Network security is the practice of preventing and protecting against unauthorized intrusion into corporate networks. As a philosophy, it complements endpoint security, which focuses on individual devices; network security instead focuses on how those devices interact and on the connective fabric.
A network is secure only when it possesses the components that constitute the “CIA Triad.”
CIA triad is a distinguished model for the development of network security policies within an organization. It deals with the three crucial areas of security, namely, Confidentiality, Integrity, and Availability.
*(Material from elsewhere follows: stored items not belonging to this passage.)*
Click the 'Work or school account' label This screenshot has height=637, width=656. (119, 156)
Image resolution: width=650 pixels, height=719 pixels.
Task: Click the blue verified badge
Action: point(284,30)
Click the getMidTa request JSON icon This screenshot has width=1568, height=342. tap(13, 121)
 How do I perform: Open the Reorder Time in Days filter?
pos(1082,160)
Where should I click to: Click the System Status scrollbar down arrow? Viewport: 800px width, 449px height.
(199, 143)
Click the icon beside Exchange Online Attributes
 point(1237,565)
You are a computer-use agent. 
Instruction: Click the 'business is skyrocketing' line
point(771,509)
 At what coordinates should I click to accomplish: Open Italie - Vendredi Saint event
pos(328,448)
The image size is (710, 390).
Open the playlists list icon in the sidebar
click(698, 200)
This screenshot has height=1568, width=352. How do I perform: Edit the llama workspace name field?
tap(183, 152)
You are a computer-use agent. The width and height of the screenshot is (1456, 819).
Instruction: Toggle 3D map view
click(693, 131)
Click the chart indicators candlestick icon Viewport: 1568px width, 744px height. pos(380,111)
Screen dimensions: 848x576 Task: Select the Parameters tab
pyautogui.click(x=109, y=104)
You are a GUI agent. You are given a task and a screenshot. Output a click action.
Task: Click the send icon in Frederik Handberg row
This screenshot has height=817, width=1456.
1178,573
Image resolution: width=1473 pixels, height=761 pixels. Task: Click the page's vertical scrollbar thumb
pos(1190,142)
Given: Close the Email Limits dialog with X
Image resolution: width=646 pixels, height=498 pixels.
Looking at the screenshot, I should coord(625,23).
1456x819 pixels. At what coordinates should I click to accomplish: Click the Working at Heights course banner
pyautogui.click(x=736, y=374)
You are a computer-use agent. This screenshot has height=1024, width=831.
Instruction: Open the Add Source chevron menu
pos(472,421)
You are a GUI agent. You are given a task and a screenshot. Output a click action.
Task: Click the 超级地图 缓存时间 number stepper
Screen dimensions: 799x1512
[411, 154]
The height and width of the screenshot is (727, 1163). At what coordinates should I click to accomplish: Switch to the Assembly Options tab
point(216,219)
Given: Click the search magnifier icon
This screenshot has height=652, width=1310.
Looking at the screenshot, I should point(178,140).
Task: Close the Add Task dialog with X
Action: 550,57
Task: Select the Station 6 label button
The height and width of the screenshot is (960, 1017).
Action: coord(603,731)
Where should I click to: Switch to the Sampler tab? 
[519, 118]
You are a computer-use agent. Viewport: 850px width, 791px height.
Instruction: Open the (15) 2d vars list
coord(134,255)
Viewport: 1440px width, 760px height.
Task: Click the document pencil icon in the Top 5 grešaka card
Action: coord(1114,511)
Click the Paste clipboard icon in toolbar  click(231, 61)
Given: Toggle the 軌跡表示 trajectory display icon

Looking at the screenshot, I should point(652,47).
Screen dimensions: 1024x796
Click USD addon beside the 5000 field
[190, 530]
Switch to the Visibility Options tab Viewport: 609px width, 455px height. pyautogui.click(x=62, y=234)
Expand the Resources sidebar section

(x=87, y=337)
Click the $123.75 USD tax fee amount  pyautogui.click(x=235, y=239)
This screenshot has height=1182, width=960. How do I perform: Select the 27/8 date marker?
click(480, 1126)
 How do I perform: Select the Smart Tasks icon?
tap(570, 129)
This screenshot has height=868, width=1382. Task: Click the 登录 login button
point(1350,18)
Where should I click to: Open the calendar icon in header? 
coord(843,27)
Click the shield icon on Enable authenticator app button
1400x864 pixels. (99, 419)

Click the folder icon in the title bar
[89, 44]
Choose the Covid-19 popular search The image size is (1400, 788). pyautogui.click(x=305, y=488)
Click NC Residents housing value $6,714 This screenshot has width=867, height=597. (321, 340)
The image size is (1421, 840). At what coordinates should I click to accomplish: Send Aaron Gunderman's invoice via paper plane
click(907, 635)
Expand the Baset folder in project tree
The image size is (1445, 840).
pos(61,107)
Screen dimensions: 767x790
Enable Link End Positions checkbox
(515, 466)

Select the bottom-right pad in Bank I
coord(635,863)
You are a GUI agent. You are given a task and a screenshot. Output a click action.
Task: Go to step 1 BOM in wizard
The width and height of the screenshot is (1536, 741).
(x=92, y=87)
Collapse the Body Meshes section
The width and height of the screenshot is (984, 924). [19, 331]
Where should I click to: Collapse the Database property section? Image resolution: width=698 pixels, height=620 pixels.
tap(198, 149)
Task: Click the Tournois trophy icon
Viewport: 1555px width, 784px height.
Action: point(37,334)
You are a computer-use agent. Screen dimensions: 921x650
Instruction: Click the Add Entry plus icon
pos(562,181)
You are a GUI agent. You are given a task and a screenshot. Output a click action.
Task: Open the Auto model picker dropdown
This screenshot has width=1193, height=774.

The fundamentals of network security are:
Physical security – Network equipment should be protected from physical harm and should be placed in a protected, designated environment with high security.
- Access Controls –
Users should have limited access on network resources based on their profiles and roles. Every application, network device or resource should have an access control list to ensure only authorized personnel access the resource.
- Authentication –
Every network resource should be protected from unauthorized use. Users or applications requesting access to a network resources should be asked for password as a basic security check. Authentication basically possess the question “Are you who you really say you are”. Authentication could consist of three key features which are:
- “something you know” – Ex. Password
- “something you are” – Ex. Fingerprint, Face scan, Iris Scan
- “something you have” – Ex. Smart Card
- Accountability –
Every user action on the network or infrastructure should be strictly mapped to a department or individual at all costs. This will help track changes and ensure all user actions are accountable.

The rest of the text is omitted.